Tuesday, August 21, 2007

Niall Ferguson on the Heroes of the Marshall Plan


In a fabulous review of Greg Behrman's The Most Noble Adventure: The Marshall Plan and the Time When America Helped Save Europe (check out some of the posters from that era), Niall Ferguson offers his take on the heroes behind the Plan:

There is Marshall himself, truly a titan among public servants. As Chief of Staff of the U.S. Army during the war, he had been, in Churchill’s phrase, the “organizer of victory,” and, as Secretary of State, he approached Europe’s postwar reconstruction with the same sangfroid and self-discipline. There is William Clayton, the Under-Secretary of State for Economic Affairs, a Southerner who had made his fortune in cotton and his political reputation in wartime procurement. Clayton was another formidable workhorse, whose only weakness was his demanding wife, Sue, who hated his absence on government business and vetoed a succession of more senior appointments he was offered. (To crown it all, she divorced him a year after he retired, only to remarry the hapless fellow two months later.) A third hero is Arthur H. Vandenberg, a leading Republican in the Senate, who had been converted from isolationism to internationalism by the experience of war.
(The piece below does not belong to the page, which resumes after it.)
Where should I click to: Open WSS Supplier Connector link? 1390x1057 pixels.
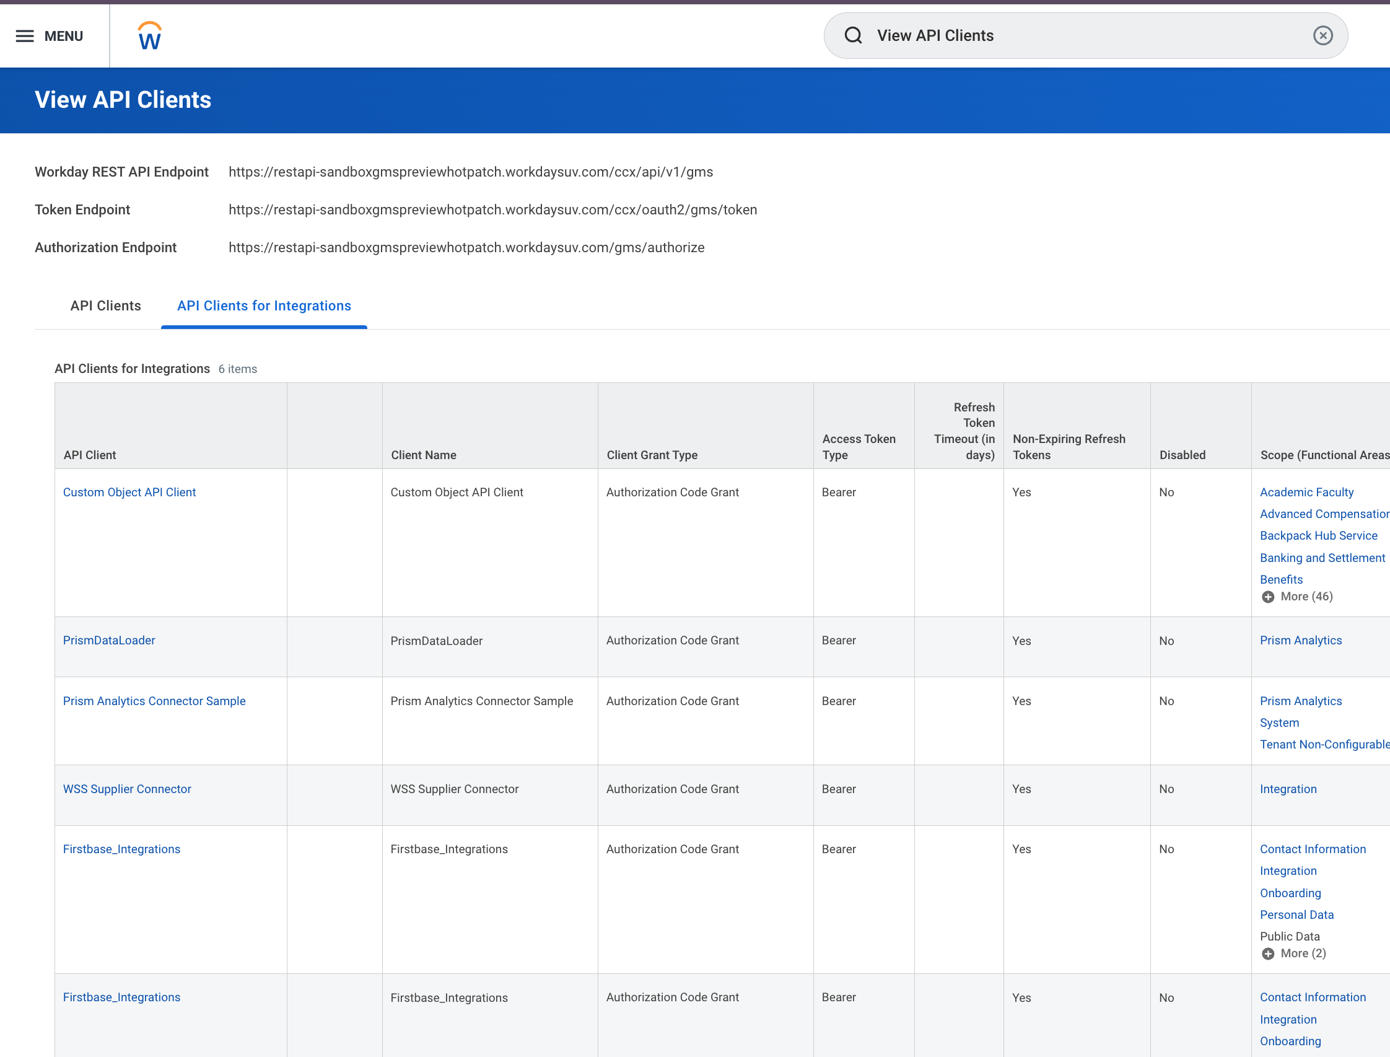126,789
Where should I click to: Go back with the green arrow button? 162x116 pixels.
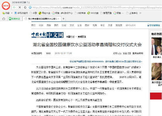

Without him, Behrman suggests, the Marshall Plan might have been stymied by Republican opposition. The fourth member of Behrman’s quintet is W. Averell Harriman, the imperious tycoon who, as Commerce Secretary, headed the President’s Committee on Foreign Aid and then became the European Recovery Program’s Special Representative in Europe. His contribution was to broker the diplomatic deals within Europe, whereby aid was subtly tied to other American objectives. Finally, there is Paul Hoffman, the indefatigable automobile salesman and president of Studebaker, whom Truman press-ganged into the job of Marshall Plan administrator. It was Hoffman, more than anyone else, who sold the Plan to Americans. (Richard Bissell, whom Hoffman summoned from M.I.T. to act as his chief economist, comes close to being a sixth hero—something of a rehabilitation for a figure now mostly recalled as one of the C.I.A. men behind the Bay of Pigs invasion.)

4 Comments:

  1. Wavefunction said...

    Marshall aid to France basically helped pay for French recolonization of Southeast Asia. Everyone knows what happened next...

  2. Unknown said...

    I'll definitely buy the book! Thanks for posting the link to the review!
    Regarding the comment above: people shouldn't take what an extremely polarizing person such as Noam Chomsky says without a grain of salt!! Marshall aid to France was used to force the French to accept smaller reparations from Germany (dragging the French away from the attitude that had led to the Versailles treaty and ultimately World War II). *That* was the real purpose of Marshall aid to France.

  3. Wavefunction said...

    Actually the real purpose of the Marshall Plan, or at least one of the key purposes, was to essentially buy European countries and ally them with the US, to fight Communism. I agree that the Marshall Plan was one of the better things the US has done, Chomsky's quote notwithstanding (I sort of plugged it in to see if someone could identify it, and you did!). However, countries are not philanthropic, and there were certainly key nationalistic and anti-communist interests, rather than "helping" Europe, behind the plan.
    Also, the excerpt does not mention George Kennan, who was one of the chief architects of the plan especially as an anti-communist strategy. It is also useful to note that the plan evolved as a part of a two part strategem; the other one being the Truman doctrine which was less than philanthropic by any standard.

  4. Wavefunction said...

    Also, another less-than-reputable fact which recently came to light is that countries which received Marshall aid were supposed to set aside a fund in their own currency, a part of which was supposed to be given to CIA for covert operations in those countries, with no questions asked.